The development of the CUDA-MTL4 is driven by the target to provide the scientific community the maximal benefit. Therefor we started with operations on vector and sparse matrices that are predominantly used in simulation software and postponed dense matrices for later despite they would allow for demonstrating much higher performance. The sparse operations do not allow approaching peak performance of GPUs. Our yard stick is rather the peak memory bandwidth. Several operations, e.g. dot product, reach 70 percent peak bandwidth which is competitive with Nvidia's sparse implementations.

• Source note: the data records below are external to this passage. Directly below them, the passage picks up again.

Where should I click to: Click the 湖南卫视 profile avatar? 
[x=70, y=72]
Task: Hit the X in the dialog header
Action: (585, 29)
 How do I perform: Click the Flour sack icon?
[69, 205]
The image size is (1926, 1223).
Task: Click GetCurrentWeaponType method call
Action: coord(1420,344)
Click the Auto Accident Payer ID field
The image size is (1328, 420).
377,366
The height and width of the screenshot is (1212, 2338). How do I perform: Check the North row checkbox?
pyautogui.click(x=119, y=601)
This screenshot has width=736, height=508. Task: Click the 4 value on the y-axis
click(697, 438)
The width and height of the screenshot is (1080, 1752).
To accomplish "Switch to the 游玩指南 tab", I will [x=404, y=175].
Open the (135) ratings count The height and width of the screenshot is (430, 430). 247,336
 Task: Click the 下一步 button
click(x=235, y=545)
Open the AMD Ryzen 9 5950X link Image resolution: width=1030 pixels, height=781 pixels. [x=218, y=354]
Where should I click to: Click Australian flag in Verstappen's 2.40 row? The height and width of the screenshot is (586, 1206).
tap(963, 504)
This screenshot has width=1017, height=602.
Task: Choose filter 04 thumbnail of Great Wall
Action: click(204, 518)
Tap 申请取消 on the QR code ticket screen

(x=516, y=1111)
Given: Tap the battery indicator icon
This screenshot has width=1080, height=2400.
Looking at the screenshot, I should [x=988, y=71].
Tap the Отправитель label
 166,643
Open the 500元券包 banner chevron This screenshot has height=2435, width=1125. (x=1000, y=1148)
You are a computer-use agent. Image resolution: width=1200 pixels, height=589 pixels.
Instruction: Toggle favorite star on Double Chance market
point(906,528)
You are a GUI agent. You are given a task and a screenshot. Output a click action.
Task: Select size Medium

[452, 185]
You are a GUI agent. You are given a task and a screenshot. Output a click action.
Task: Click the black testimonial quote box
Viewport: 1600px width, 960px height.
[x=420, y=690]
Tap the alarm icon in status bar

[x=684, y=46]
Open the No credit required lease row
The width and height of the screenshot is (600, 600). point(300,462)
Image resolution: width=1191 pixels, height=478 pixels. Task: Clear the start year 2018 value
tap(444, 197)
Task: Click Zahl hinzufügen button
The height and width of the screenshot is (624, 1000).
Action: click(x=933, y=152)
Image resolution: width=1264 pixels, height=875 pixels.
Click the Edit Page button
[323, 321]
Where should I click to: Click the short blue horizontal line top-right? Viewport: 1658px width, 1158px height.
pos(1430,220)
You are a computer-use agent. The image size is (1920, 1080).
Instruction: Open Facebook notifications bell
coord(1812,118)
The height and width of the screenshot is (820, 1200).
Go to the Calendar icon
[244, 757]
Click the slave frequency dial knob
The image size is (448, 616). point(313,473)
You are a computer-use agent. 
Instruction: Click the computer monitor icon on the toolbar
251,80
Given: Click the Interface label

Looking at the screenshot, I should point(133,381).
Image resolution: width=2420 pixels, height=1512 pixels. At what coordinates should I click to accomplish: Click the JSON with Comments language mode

Another important design criteria is that the CUDA-MTL4 is fully compatible with the open-source version. This means that all applications for the later can be immediately compiled with CUDA-MTL4 (as long as the application does not use C++11 features not supported by the used nvcc). Not all operations in the open-source version have GPU acceleration and some might never have (e.g. preconditioners). CUDA-MTL4 is internally controlled by meta-programming mechanisms that are aware of which types and operations are supported. When no CUDA support is available the operations are performed on the CPU. Applications with partial GPU support might be even slower than pure CPU computations due to frequent data transfer between CPU and GPU memory. We will explain this in more detail on page Dynamic Memory Handling.
As with the previously released MTL4 editions, CMTL4 aims for the balance of productivity and performance. Users of the existing editions will find it easy to switch to CMTL4 and new users will find an easy entry into CUDA programming. To make the development really productive, we offer debugger support that represents our containers in a readable way.